* Given problem
Reproduce the text of every entry below verbatim, with no pictures in your output.

* Given records
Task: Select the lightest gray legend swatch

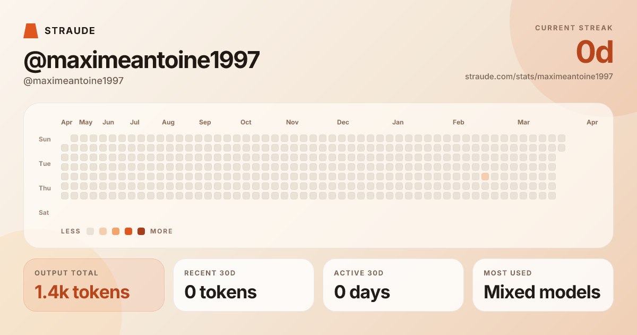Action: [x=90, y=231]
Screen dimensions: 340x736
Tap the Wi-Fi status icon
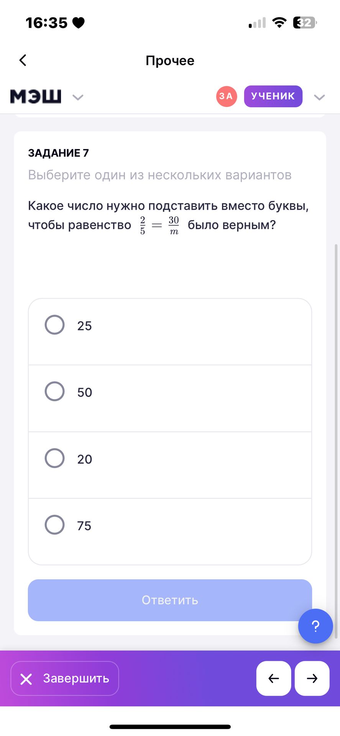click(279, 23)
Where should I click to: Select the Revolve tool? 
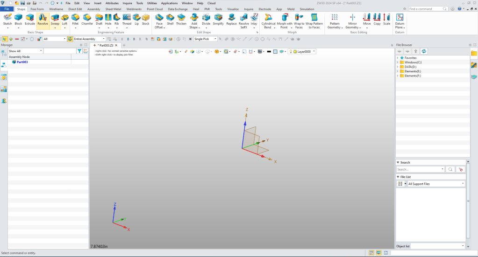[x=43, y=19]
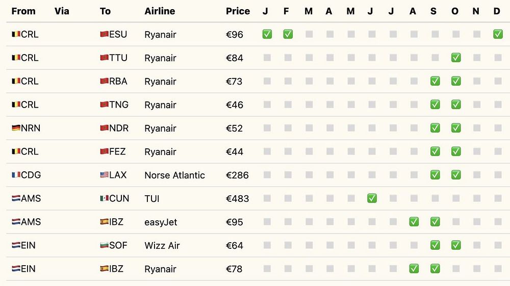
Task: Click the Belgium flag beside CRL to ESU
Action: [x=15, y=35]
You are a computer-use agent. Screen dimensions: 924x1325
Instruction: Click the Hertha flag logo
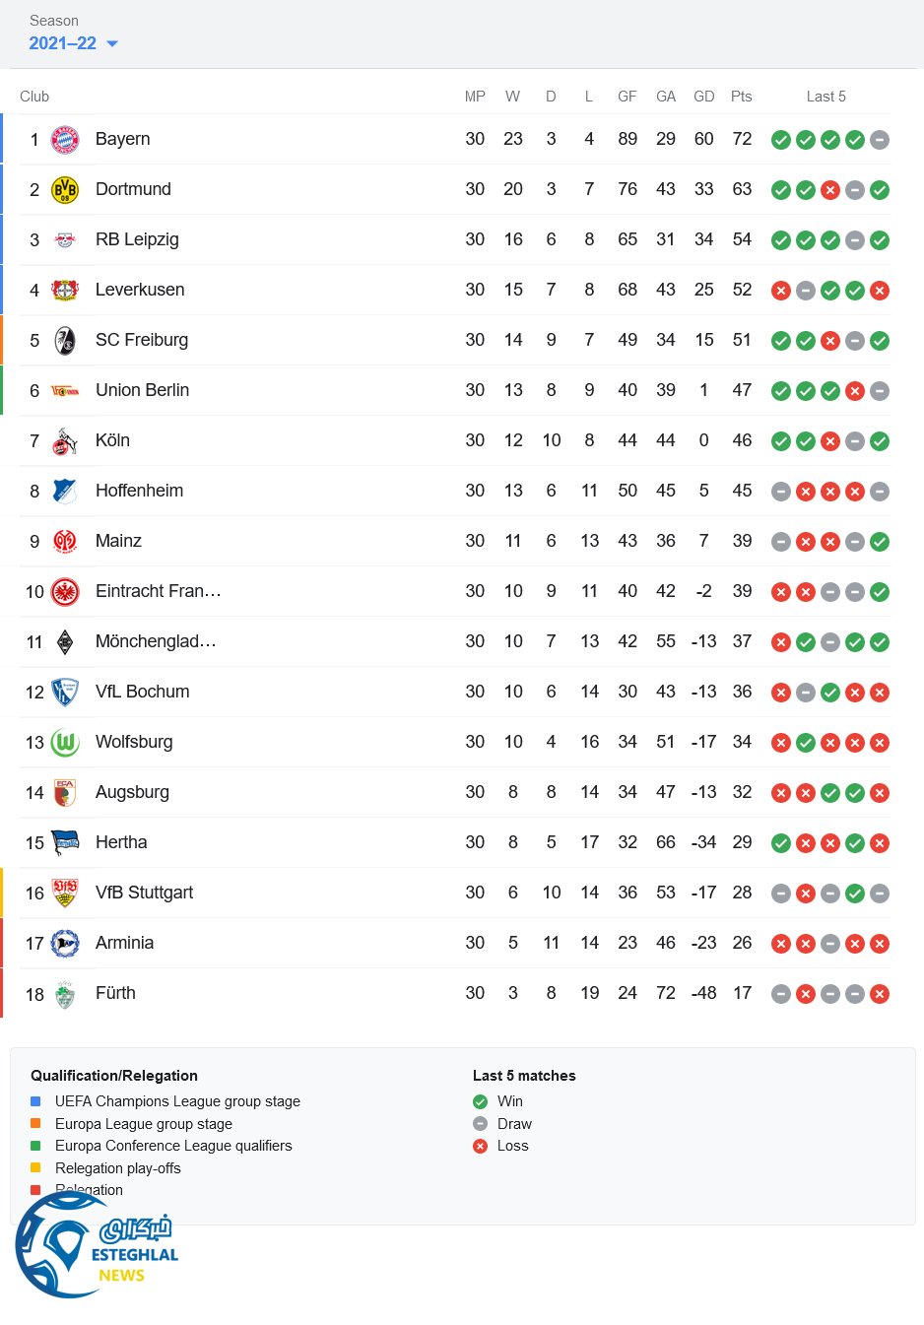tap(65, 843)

* Final result
Task: Select the lightest gray legend swatch

Action: [x=90, y=231]
Screen dimensions: 340x736
Tap the Wi-Fi status icon
click(279, 23)
Where should I click to: Select the Revolve tool? 
[x=43, y=19]
Task: Click the Belgium flag beside CRL to ESU
Action: [x=15, y=35]
You are a computer-use agent. Screen dimensions: 924x1325
Instruction: Click the Hertha flag logo
tap(65, 843)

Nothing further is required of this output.